> **TASK OBJECTIVE**
From the racehorse text below, reproduce the passage verbatim, starting with "Calumet Farm's 4-year-old" and going on through "everything shakes out.".

> **TEXT BLOCK**
┄┄┄┄┄┄

The Plan: “We are looking at the Premier Night Matron (five furlongs, LA-bred f&m) at Delta Downs on February 8.”
Calumet Farm's 4-year-old colt Tracksmith, the recent winner of the Woodchopper over Fair Grounds Stall-Wilson turf course.
“He's one of my favorites,” Sharp said. “He came out of the race (Woodchopper) super. He shows up every time, which is all you can really ask for. He is scheduled to work back next weekend.”
The Plan: “I think we will probably point him for the remainder of the turf series here (Colonel E. R. Bradley up next on January 18), but we are also taking a look at the John B. Connolly (G3) at Sam Houston (1 ½ miles turf). I've always wanted to try him over an even longer distance so the 1 ½ miles seems like something we want to entertain. We have a couple horses for that division and kind of just need to see how everything shakes out.
Scott and Evan Dilworth's Canadian-bred 3-year-old colt Sycamore Run, who wired ten rivals over six furlongs at Fair Grounds on debut by 3 ½ lengths.
“He ran great on debut,” Sharp said. “We thought he was that good. He's one of those you can lead over there with confidence that the morning is going to convey to the afternoon. He has a solid disposition. Some horses can work fast in the morning but you don't know how they're going to show up in the afternoon. You could put some faith in this horse. Came out of the race great and had just a super work Saturday morning (bullet breeze :47 4/5) It was a little quicker than I had hoped for, but he worked in company with O Serafina and got to her pretty easy and did it within himself. We are excited.”

┄┄┄┄┄┄

> **RECORDS SUPPLIED**

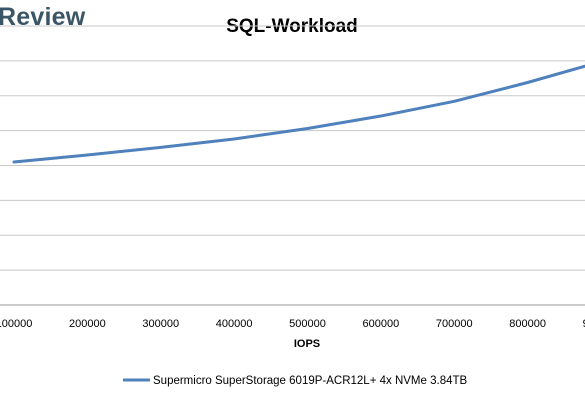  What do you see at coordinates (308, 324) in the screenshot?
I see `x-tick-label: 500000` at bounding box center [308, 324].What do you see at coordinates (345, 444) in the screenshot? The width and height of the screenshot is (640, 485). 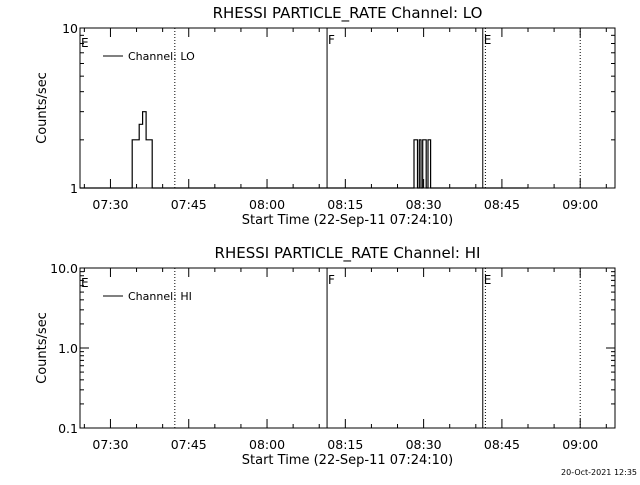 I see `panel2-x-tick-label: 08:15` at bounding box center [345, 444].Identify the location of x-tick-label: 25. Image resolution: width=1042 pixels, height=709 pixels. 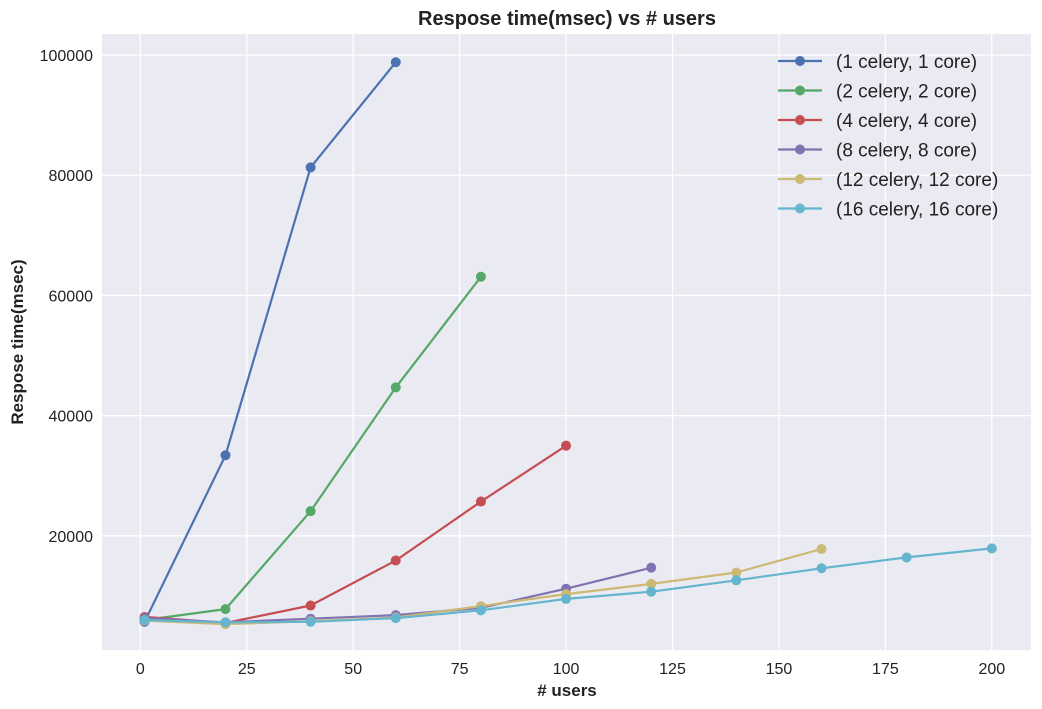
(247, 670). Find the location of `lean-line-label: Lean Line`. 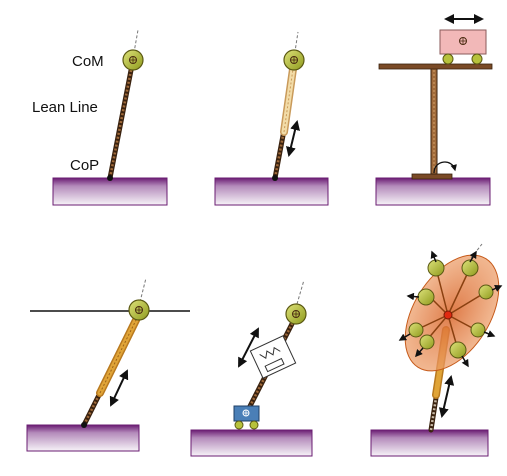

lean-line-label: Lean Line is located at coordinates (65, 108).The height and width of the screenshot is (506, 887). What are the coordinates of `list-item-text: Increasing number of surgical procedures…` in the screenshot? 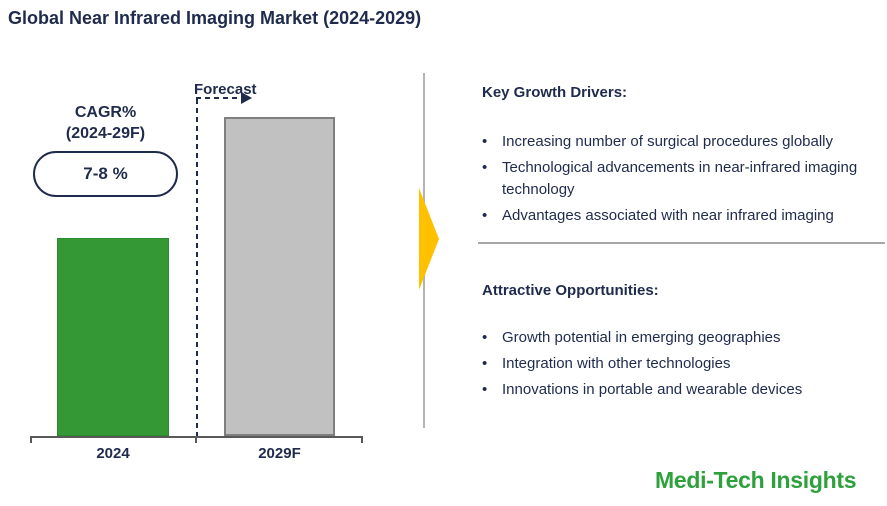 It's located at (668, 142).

┄┄┄┄┄┄

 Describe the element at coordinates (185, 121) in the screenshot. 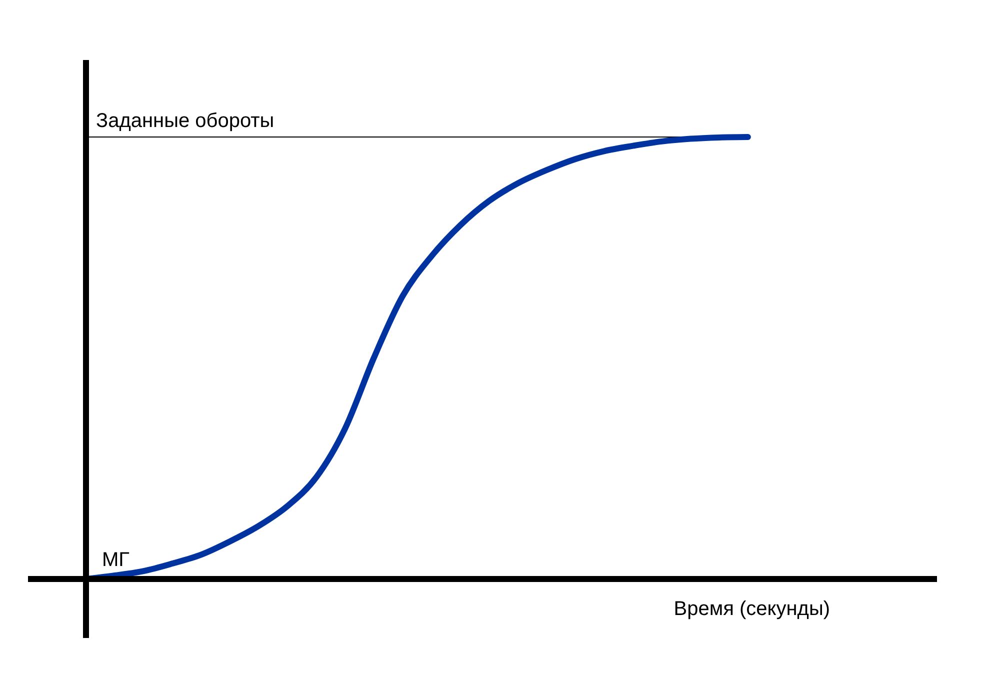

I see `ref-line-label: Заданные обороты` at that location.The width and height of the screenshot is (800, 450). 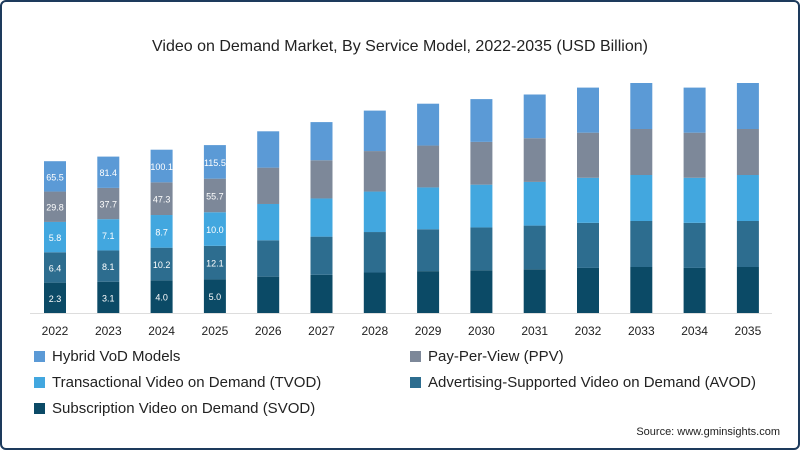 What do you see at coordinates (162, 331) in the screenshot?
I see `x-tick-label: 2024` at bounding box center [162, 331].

┄┄┄┄┄┄

> **RESULT**
Calumet Farm's 4-year-old colt Tracksmith, the recent winner of the Woodchopper over Fair Grounds Stall-Wilson turf course.
“He's one of my favorites,” Sharp said. “He came out of the race (Woodchopper) super. He shows up every time, which is all you can really ask for. He is scheduled to work back next weekend.”
The Plan: “I think we will probably point him for the remainder of the turf series here (Colonel E. R. Bradley up next on January 18), but we are also taking a look at the John B. Connolly (G3) at Sam Houston (1 ½ miles turf). I've always wanted to try him over an even longer distance so the 1 ½ miles seems like something we want to entertain. We have a couple horses for that division and kind of just need to see how everything shakes out.